I prop myself onto an elbow and kiss him, touching his face.
It is so easy, this love.
I move my body down and straddle his right leg to lick and suck his nipples. My hand reaches for his cock, which is semi-hard.
“What do you want to do now, Jefferson? Read the paper?”
“That is one of the options on the short list, yes…we could also write or take a nap or have sex. But if we have sex, you might not be able to form coherent thoughts for your readers…”
He is well schooled in my sex hangover symptoms. And he is absolutely right.
“Well, my pussy can wait until later to have you inside it. But I don’t know that my mouth can."
Now, you may believe me or not; it really doesn’t matter. I did not keep count of every single time Jefferson’s cock was in my body over the course of those six days, but I can tell you this: That was the hottest blowjob EVER.
Maybe it’s because I never removed my white cotton bra and panties.
Maybe it’s because it was cocksucking for cocksucking’s sake.
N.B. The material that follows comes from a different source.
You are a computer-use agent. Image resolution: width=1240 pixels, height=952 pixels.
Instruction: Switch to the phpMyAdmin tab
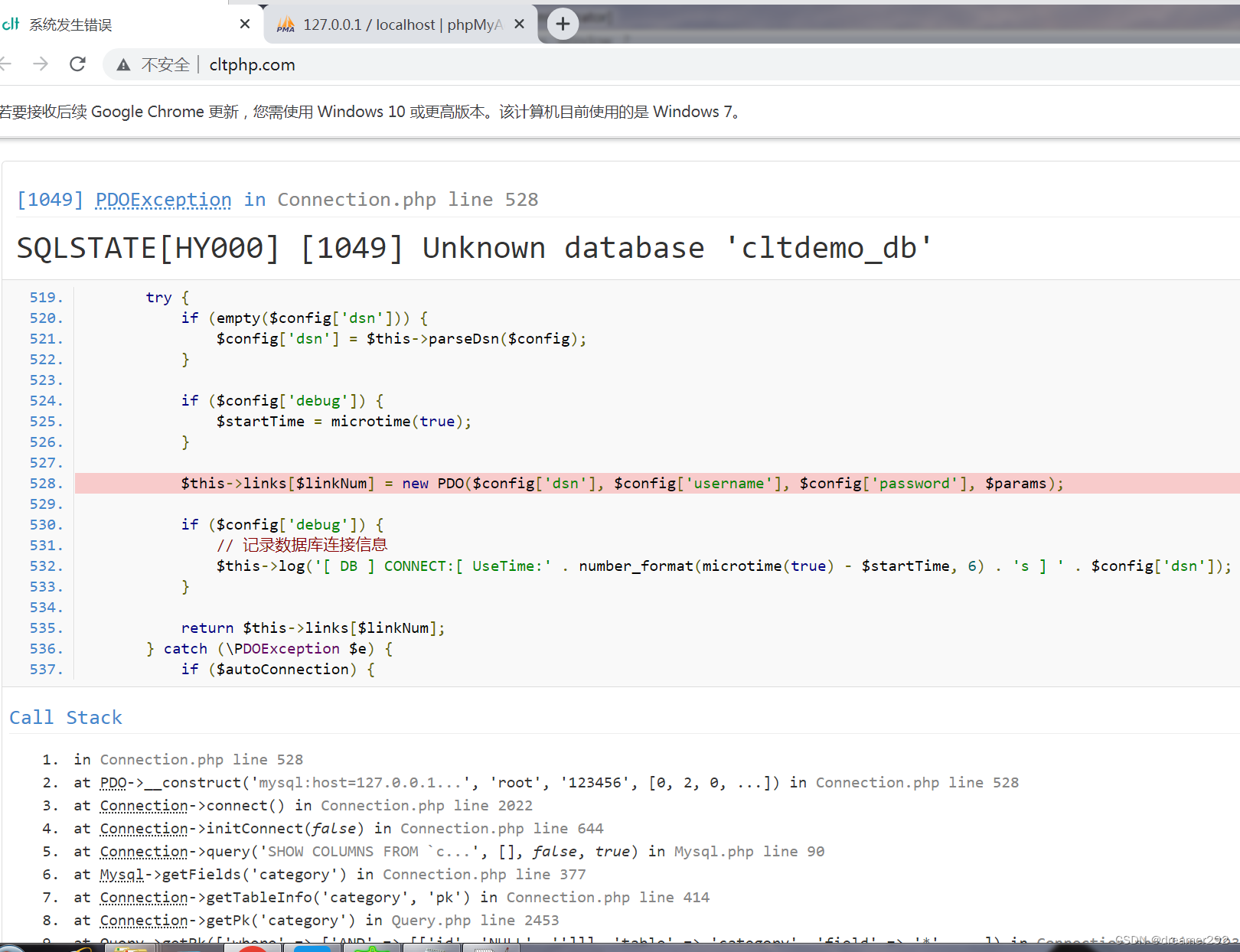(x=390, y=24)
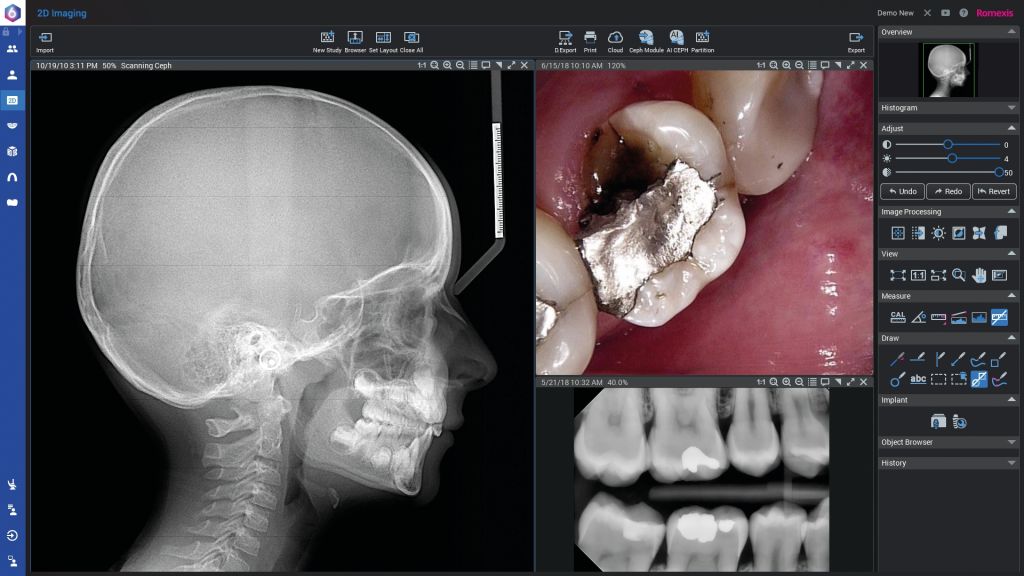
Task: Click the Undo button
Action: [x=902, y=191]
There was no leading toward something else—something greater—this was it. I wanted to give him pleasure: physically, visually and emotionally, without needing anything in return.
Except that I always get something in return.
It excites me when his dick grows in my mouth. When it twitches and bobs and he sighs and holds my head and feeds it to me, burying it in my mouth and holding still so I can suckle; my tongue and lips forming a quiet suction around his shaft.
I stop and ask him a question. I want to know exactly what he likes and why; I want to know what it means when he moves a certain way, and what makes it different. How I can increase his enjoyment.
After all, we write about sex. We’d just spent two hours watching a movie about a sexual clinician. Matter-of-fact talk works just fine for us.
We are quiet, enjoying ourselves in the evening light of his bedroom.
His breathing quickens, and his hips thrust upward as his legs bend and extend and his body arches. He lifts his head, lips parted. His hand on my head.
“Unnh… I’m cumming.”
I smile and sit back, jerking his shaft.
I climb up to his face once he’s finished. He looks at me, half-laughs, and smiles. I kiss his mouth, and stare at his eyes, our faces nearly touching. My hair is falling around us. I am making a memory of the way I feel at this moment.
I’ve done it with my children since they were born. I’ll find myself with them and close my eyes, making an imprint in my mind, because I want to remember this sight/sound/pain/love/taste/smell forever.
I look at Jefferson and feel my soul in transit. I want to crawl through his eyes and live inside his skin.